= Patrick Terence McGovern =

Rev. Patrick Terence McGovern, SJ (28 October 1920 – 30 September 1984) was an Irish Catholic priest and unofficial member of the Legislative Council of Hong Kong.

==Biography==
McGovern was born in Dublin, Ireland on 28 October 1920. He became a priest after he graduated from the secondary school. At the beginning he still enjoyed the freedoms and was not restrained with noviceship and scholastic life. On 7 September 1938, he entered the Irish Jesuit novitiate.

He first arrived in Hong Kong in 1947 and was in North America for studying social studies for a period of time. He was ordained priest in Ireland on 31 July 1953 and returned to Hong Kong in 1955. For the following decade, he devoted himself into school work, with a few years of pastoral work and army chaplaincy in Malaysia. He worked for various voluntary agencies and in 1965 he became director of the Caritas Social Centre, Kennedy Town.

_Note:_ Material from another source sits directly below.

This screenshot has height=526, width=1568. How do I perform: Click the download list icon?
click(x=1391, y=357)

In 1968, he co-founded the Industrial Relations Institute with a group of workers to train workers “for participation in free, strong responsible trade unionism” and became the first director for a short period of time. At the time he had also become a regular broadcaster of five-minute social comments on Radio Hong Kong.

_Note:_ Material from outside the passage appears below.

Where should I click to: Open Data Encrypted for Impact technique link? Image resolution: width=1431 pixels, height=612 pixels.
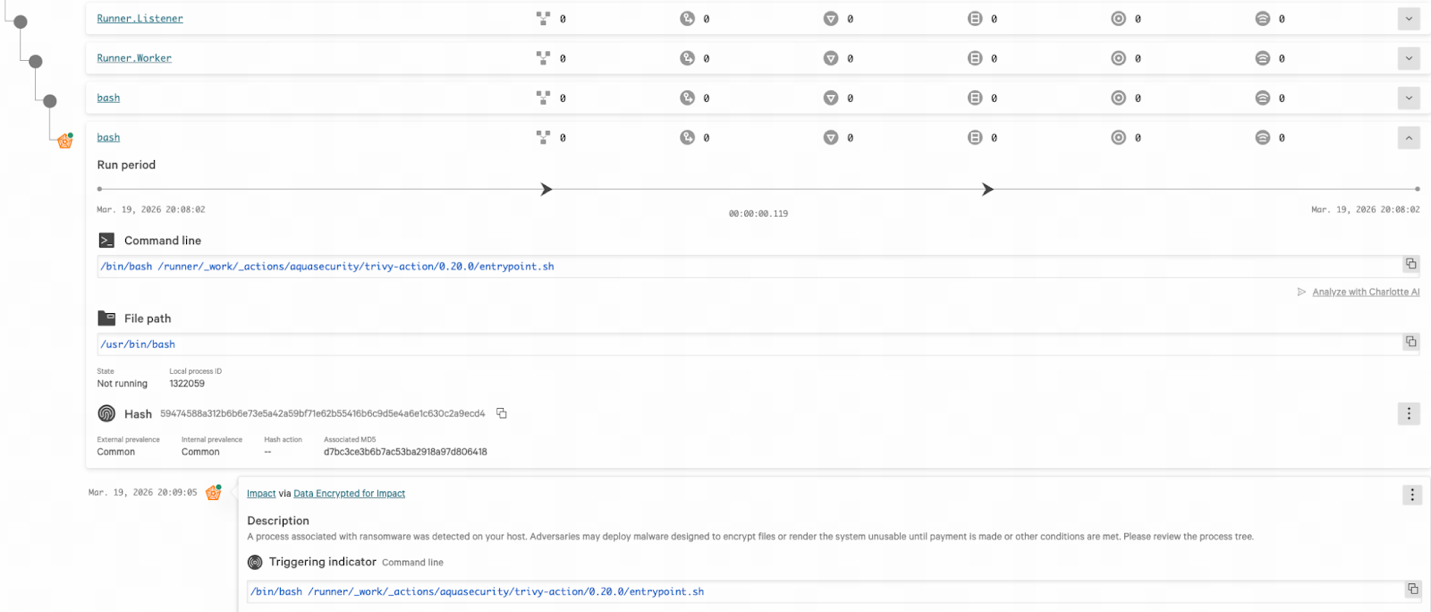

For his social service, he was appointed to the Legislative Council of Hong Kong by Sir Murray MacLehose, then Governor of Hong Kong. He was known to arrive on a motor bicycle for his first attendance as a Legislative Councillor. He and another member of Legislative Council Andrew So Kwok-wing who appointed around the same time, were generally recognised as unofficial spokesmen for the workers and the underdogs of Hong Kong. During his office in the Legislative Council, McGovern also led the opposition to the amendment of the Abortion Bill. He was also one of the attendants upon the initialing of the Sino-British Declaration.

McGovern died suddenly after a heart attack in Wah Yan College, Hong Kong, in the morning of Sunday, 30 September 1984, aged 64.